Sign up for the battlefordsNOW newsletter

Stampeder returner Roy Finch overcomes ADD, suspension to post record season

Sep 20, 2017 | 4:15 PM

CALGARY — Tackling his attention deficit disorder initially cost Roy Finch yards on the football field.

The Calgary Stampeders running back says managing the condition is a factor behind his record-setting season, however.

With a CFL-leading 1,009 punt return yards, Finch has already surpassed the franchise high of 993 he posted in 2016.

Many times this season, Calgary’s offence has turned the advantageous field position Finch provides into touchdowns and field goals.

A case in point was a 66-yard return Saturday against the B.C. Lions to set up a fourth-quarter touchdown.

The University of Oklahoma Sooners alumnus has returned punts for touchdowns from 90, 97 and 103 yards this season. He’s tied with William Hampton (1999) for the most in a Stampeders season at three.

With six games remaining in the regular season, including Sunday’s road game against the Saskatchewan Roughriders, Finch is threatening the CFL season record of 1,440 punt return yards set in 1991 by Edmonton’s Henry (Gizmo) Williams.

The elusive five-foot-seven, 165-pound running back would be closer to that record if the CFL hadn’t suspended him for two games this season for a drug violation.

Finch began taking Adderall for attention deficit disorder, but hadn’t cleared it properly with the team.

The result was a positive drug test for an amphetamine and Finch sitting out the second and third games of the season.

Finch says he was diagnosed with attention deficit disorder as a child, but with his mother Angel raising five children, the family couldn’t afford to treat it.

Now that he can, Finch says it has made a difference in his life on and off the field.

“It’s helped me a lot since I’ve had it,” Finch said Wednesday. “I would just say I’m more calm (in) my study habits, being locked in on the field a little bit more. It translates not only on the field, but off the field too.”

The 25-year-old from Niceville, Fla., plans to return to Oklahoma in the off-season to take the three classes he needs to complete his communications degree.

“If I was diagnosed early and had my medication earlier in my life, I would have been done school already,” Finch said. “I just didn’t get it done because it was hard for me.”

He says his 100-metre times in high school weren’t that impressive, but where Finch excels is in maintaining speed when he changes direction.

Stampeder special teams coach Mark Killam says Finch and his blockers are more comfortable with, and confident in, each other in Finch’s second season in the league.

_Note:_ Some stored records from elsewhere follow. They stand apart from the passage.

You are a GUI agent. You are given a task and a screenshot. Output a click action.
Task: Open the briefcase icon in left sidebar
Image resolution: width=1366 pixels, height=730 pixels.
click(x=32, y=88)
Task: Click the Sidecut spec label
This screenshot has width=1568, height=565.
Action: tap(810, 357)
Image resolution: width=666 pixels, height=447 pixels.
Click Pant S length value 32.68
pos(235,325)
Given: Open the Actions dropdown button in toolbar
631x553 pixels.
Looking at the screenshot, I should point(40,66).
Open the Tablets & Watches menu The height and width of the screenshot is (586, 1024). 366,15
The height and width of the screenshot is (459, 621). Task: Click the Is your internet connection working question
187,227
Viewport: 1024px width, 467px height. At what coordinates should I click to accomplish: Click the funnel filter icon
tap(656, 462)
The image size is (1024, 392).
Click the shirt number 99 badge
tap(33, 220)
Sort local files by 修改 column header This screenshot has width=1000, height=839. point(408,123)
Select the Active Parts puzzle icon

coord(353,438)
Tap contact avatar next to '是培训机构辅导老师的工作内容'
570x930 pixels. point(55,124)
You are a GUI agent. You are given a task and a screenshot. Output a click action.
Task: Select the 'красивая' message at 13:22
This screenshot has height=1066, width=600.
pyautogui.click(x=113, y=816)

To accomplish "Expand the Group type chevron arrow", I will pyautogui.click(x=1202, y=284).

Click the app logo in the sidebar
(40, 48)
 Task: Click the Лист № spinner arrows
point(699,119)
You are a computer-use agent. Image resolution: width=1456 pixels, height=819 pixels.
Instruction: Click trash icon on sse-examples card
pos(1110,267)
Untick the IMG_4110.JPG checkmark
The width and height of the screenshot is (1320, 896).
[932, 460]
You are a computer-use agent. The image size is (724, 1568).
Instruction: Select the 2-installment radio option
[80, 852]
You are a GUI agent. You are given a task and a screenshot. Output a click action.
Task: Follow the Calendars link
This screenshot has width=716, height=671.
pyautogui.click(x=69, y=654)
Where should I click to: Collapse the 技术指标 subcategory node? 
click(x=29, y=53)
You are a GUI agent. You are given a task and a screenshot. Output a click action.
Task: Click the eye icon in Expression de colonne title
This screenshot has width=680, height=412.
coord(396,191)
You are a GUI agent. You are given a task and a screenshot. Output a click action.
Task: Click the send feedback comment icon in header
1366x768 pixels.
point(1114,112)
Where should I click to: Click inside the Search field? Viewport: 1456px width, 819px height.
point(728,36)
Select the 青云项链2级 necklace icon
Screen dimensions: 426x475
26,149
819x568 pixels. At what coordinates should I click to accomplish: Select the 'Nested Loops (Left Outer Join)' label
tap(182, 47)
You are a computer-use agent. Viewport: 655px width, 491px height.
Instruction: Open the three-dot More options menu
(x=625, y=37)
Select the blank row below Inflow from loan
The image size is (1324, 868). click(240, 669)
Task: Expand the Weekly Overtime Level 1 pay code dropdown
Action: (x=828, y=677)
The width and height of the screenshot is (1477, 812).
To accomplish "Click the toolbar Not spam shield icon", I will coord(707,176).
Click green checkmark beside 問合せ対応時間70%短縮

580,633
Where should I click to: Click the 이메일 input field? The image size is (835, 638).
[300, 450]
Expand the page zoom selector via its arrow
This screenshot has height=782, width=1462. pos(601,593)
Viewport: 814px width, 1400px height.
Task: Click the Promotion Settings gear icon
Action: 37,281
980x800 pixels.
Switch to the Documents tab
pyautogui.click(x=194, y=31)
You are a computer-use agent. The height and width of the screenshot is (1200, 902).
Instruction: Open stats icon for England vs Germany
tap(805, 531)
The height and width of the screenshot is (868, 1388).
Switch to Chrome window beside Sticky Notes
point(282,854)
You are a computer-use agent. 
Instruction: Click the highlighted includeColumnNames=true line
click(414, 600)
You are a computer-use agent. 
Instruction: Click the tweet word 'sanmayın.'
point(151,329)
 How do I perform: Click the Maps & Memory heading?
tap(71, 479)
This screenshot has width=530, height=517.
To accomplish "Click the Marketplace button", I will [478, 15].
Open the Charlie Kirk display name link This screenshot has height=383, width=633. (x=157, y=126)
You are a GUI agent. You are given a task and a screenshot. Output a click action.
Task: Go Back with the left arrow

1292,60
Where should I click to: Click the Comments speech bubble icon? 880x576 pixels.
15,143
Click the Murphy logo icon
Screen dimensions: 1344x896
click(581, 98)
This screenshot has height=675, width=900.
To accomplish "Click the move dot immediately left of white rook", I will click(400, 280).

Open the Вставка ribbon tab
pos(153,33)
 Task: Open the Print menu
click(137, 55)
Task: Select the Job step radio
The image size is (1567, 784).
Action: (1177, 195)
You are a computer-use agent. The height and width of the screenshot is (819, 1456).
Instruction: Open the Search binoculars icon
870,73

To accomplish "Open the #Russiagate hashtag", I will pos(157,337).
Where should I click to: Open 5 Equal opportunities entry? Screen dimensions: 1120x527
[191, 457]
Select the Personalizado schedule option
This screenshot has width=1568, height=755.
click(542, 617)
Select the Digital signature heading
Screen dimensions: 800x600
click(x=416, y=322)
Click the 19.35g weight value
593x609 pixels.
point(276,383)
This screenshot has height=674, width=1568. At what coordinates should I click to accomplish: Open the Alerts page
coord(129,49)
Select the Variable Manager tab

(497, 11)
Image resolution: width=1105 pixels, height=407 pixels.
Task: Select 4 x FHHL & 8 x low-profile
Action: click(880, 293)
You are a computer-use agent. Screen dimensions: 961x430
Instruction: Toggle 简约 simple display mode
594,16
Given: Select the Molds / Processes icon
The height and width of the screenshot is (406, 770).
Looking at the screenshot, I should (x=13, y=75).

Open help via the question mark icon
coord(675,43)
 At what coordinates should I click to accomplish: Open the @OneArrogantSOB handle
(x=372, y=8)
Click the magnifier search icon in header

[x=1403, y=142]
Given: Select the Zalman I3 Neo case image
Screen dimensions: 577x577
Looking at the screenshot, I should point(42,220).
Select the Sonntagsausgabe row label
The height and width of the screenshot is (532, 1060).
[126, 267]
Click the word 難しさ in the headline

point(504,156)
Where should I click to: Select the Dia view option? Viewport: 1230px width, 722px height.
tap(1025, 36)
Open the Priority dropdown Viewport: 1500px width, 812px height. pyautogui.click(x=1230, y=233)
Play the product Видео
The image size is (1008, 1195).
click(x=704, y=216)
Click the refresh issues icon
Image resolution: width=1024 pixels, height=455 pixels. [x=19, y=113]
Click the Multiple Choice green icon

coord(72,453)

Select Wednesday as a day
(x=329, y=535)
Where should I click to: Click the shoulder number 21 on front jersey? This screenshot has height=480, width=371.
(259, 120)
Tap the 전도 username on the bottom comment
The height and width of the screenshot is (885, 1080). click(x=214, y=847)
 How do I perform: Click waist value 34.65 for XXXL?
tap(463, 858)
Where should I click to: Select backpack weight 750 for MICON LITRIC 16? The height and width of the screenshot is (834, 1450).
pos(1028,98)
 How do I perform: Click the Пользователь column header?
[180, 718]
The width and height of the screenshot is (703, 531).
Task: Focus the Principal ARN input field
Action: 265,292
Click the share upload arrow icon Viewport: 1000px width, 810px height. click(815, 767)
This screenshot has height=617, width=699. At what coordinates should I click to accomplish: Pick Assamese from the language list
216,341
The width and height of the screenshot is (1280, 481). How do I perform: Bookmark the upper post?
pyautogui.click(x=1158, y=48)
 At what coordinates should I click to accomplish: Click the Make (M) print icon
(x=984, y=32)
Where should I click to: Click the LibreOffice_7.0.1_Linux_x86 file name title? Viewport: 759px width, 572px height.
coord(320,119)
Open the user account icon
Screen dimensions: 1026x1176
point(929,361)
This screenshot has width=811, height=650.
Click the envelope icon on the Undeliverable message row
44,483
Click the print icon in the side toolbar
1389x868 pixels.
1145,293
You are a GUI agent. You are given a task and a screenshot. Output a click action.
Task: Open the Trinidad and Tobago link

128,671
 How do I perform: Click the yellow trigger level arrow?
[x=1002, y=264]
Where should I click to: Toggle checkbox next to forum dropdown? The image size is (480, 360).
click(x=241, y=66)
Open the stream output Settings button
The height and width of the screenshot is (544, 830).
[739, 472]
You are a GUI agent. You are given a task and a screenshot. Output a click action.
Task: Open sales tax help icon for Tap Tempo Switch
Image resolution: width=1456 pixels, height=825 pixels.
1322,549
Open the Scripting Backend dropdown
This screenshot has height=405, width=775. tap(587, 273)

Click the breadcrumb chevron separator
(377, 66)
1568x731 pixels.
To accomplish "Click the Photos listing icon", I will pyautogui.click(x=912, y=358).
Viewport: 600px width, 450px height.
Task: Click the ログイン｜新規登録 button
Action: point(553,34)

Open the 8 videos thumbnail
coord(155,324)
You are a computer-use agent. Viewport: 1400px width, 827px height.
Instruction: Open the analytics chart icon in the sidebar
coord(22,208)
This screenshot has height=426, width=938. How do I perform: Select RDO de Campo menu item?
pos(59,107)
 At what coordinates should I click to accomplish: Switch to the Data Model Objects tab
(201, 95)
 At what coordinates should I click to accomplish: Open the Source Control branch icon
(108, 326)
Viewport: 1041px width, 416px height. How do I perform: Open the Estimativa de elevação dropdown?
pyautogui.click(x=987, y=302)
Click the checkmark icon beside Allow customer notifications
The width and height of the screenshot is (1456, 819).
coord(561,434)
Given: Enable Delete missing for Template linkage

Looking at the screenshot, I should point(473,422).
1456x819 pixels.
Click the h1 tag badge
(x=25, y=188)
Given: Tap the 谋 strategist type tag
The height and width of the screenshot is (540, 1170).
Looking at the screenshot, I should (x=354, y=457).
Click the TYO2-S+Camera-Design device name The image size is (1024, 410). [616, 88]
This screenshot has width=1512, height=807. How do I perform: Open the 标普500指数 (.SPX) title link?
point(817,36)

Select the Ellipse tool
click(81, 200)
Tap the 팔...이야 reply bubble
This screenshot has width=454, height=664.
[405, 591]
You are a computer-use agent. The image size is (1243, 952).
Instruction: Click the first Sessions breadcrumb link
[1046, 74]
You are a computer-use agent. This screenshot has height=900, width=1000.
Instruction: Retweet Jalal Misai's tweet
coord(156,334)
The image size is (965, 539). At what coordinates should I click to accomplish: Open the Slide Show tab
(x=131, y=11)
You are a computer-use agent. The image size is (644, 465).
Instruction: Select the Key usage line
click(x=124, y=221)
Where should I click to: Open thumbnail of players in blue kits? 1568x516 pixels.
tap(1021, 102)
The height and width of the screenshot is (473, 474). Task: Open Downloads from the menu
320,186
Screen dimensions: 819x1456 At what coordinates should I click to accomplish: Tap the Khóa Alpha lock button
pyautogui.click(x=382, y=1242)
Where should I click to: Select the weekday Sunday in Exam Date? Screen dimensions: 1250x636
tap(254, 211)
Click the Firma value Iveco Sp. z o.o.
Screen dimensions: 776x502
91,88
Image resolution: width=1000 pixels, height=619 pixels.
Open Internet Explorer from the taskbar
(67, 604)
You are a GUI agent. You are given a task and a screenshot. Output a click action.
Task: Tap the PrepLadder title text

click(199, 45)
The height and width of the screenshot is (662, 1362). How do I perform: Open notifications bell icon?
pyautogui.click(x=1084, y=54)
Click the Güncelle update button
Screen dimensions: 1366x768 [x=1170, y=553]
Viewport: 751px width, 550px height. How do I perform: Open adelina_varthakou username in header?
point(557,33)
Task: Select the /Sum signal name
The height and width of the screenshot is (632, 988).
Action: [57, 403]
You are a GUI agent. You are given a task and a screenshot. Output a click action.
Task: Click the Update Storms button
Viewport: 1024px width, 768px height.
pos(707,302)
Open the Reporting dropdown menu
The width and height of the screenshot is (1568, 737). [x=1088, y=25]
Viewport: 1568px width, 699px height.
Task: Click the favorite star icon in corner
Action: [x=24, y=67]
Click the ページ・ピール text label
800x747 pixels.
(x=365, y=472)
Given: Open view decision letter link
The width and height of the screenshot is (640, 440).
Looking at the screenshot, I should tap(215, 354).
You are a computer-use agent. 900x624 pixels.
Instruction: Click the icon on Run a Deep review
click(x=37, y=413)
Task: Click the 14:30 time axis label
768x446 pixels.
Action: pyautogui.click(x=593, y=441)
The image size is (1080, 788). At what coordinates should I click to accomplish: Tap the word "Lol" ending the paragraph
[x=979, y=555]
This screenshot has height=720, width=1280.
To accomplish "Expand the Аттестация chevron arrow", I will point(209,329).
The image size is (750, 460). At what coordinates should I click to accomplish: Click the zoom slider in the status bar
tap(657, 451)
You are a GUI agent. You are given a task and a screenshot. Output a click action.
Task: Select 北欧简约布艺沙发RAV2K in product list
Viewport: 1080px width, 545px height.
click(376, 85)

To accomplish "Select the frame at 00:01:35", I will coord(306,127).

“He’s had some big games and obviously he’s hit a couple home runs and those are always good for the numbers,” Killam said. 

“He’s got a better understanding of the rules, he’s got a better understanding of how everything happens here, he feels more comfortable in the system and the guys blocking for him are more comfortable with him knowing where he likes to escape to.”

Finch now creates a buzz at McMahon Stadium every time the opposition punts in anticipation a possible juking, deking gallop back to the enemy’s end zone.

Where Finch has improved since his rookie campaign is making enough moves to get into the open, but not so many that the opposition has time to catch up to him, Killam said.

Also, the Stampeders signed kicker David Deschamps to the practice roster Wednesday. Head coach Dave Dickenson said Rene Paredes “has a little tweak.”

Running back Jerome Messam didn’t practice, but Dickenson said the CFL’s leading rusher did not suffer a concussion when Lions linebacker Micah Awe’s helmet collided with the back of Messam’s Saturday.

“He cut his lip and he had a neck injury,” Dickenson said. “The doctors (said) not a concussion. I do know it was a big hit though and I know he’s sore.”

The CFL slapped Awe with the maximum fine Wednesday for leading with the crown of his helmet in hits on both Messam and Finch on Saturday. The league did not disclose the dollar amount.